++++ DATA PROVIDED

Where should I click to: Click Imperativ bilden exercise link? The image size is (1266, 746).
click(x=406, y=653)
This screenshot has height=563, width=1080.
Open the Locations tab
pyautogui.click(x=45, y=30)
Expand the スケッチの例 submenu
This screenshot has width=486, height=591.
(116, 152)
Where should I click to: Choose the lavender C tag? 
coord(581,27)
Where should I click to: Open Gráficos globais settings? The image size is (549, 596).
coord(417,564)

++++++++
++++ DATA PROVIDED

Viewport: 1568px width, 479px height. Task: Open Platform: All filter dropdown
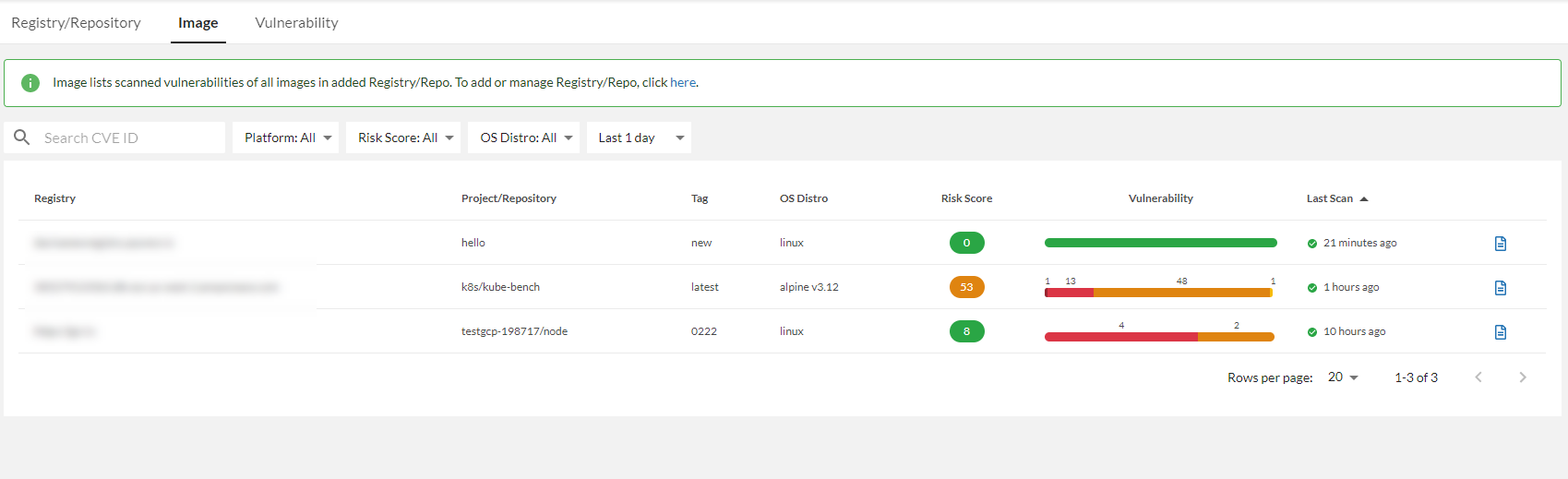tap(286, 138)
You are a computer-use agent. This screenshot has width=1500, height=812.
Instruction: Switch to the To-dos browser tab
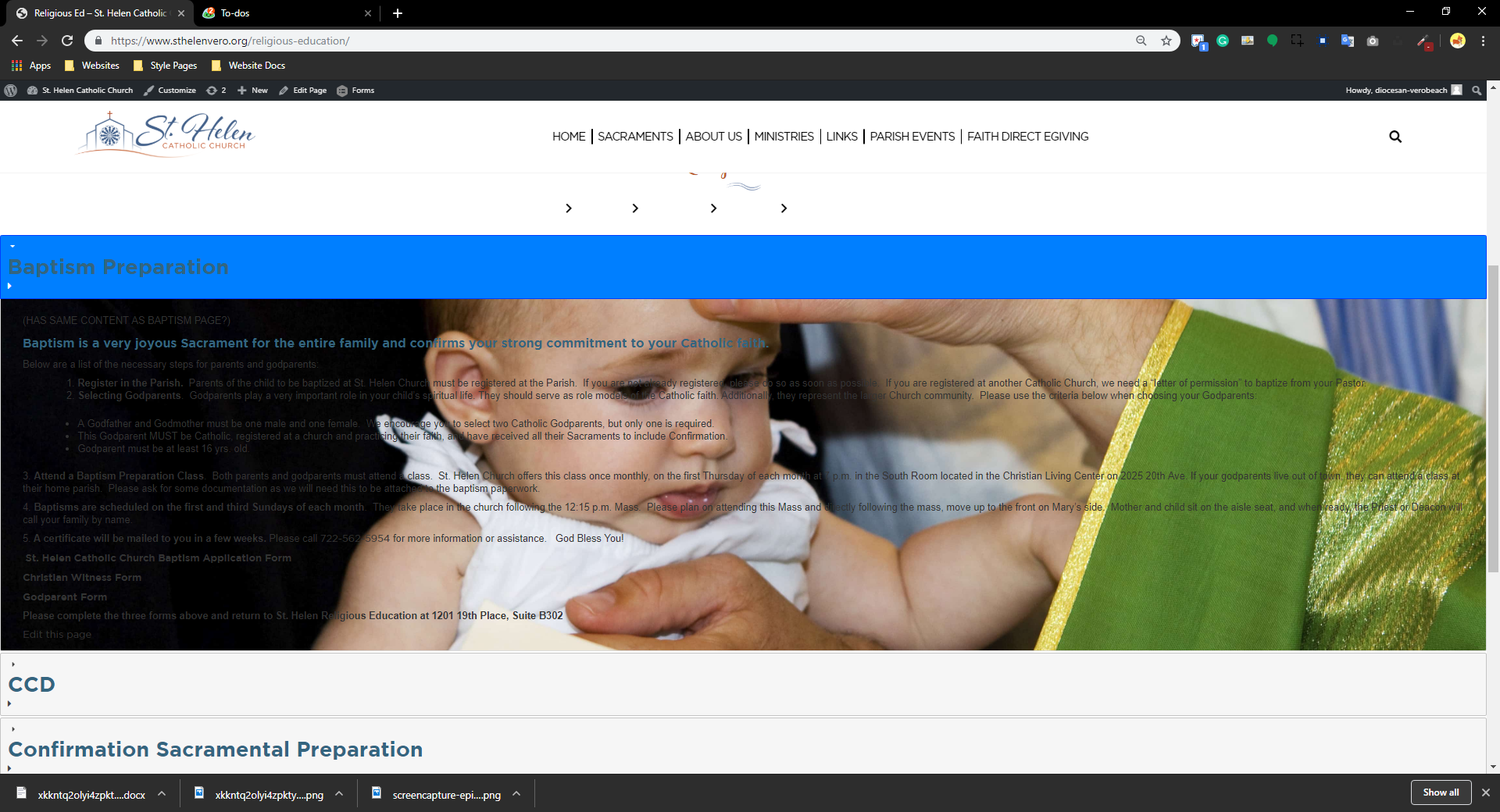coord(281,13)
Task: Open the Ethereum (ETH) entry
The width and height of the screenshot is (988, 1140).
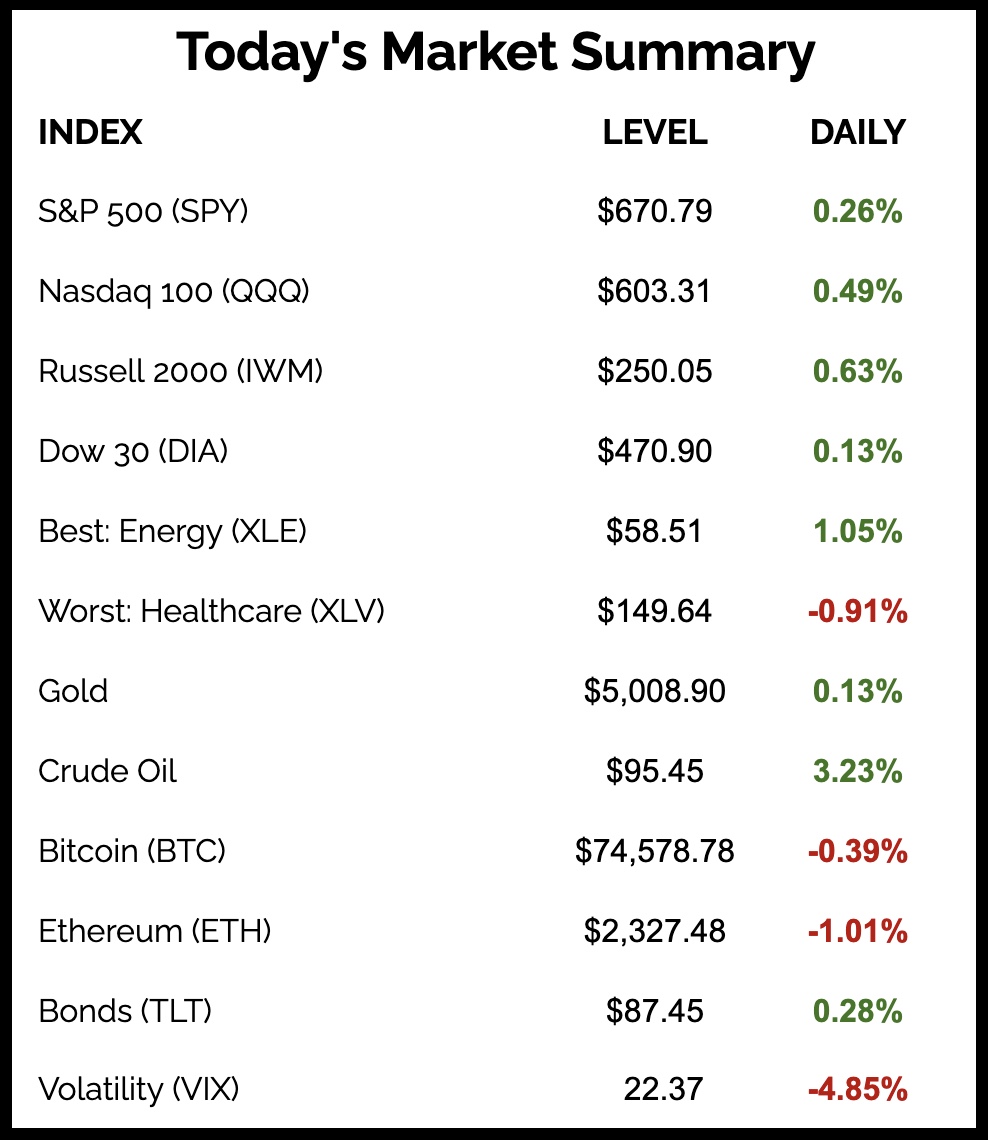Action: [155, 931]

++++++++
++++ DATA PROVIDED

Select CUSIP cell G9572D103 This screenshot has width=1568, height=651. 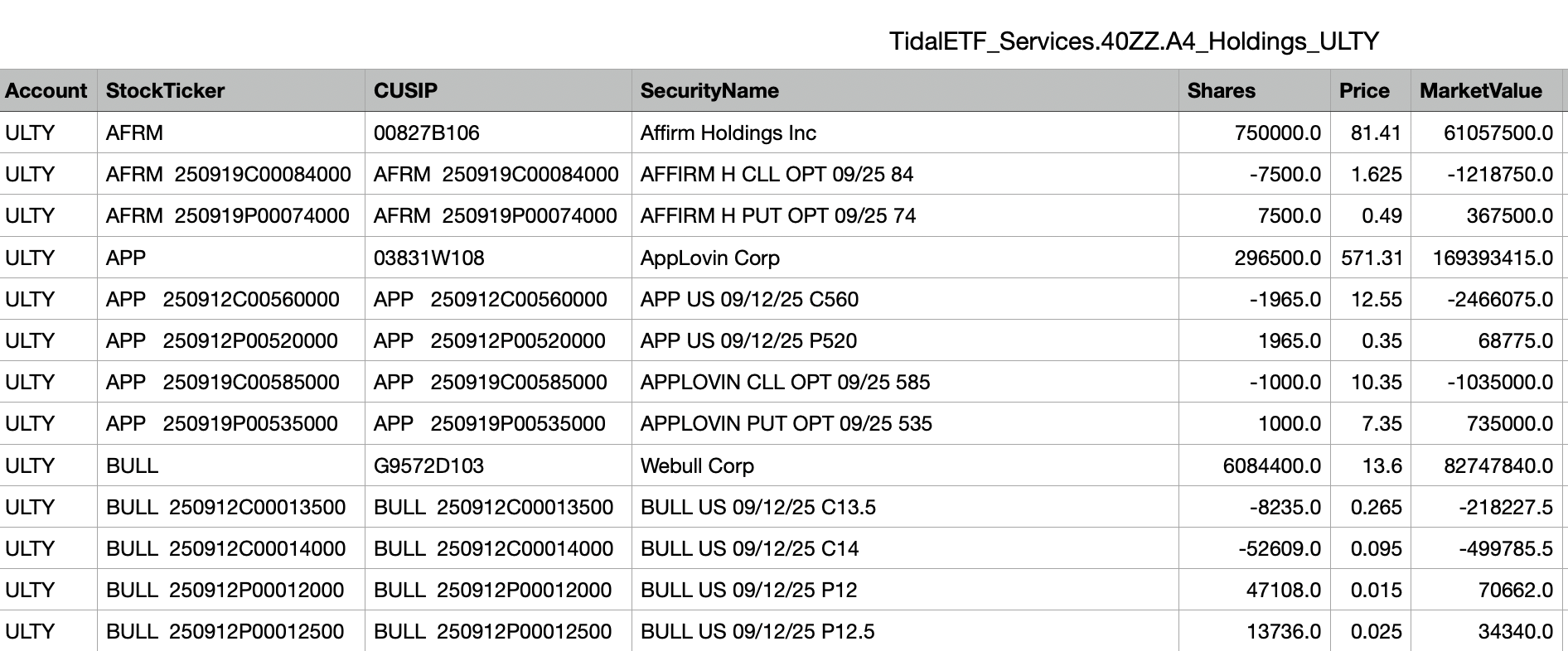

++++++++

SET TASK
Rewrite the rows starting at the line containing "Viewport: 1568px width, 479px" and ending at the line containing "Action: [155, 931]", swapping "screenshot" for "image" and changing nothing else. Leave the pictures out of your answer.

FINISHED ANSWER
Viewport: 1568px width, 479px height. Task: Open Platform: All filter dropdown
tap(286, 138)
You are a computer-use agent. This image has width=1500, height=812.
Instruction: Switch to the To-dos browser tab
coord(281,13)
Task: Open the Ethereum (ETH) entry
The width and height of the image is (988, 1140).
Action: [155, 931]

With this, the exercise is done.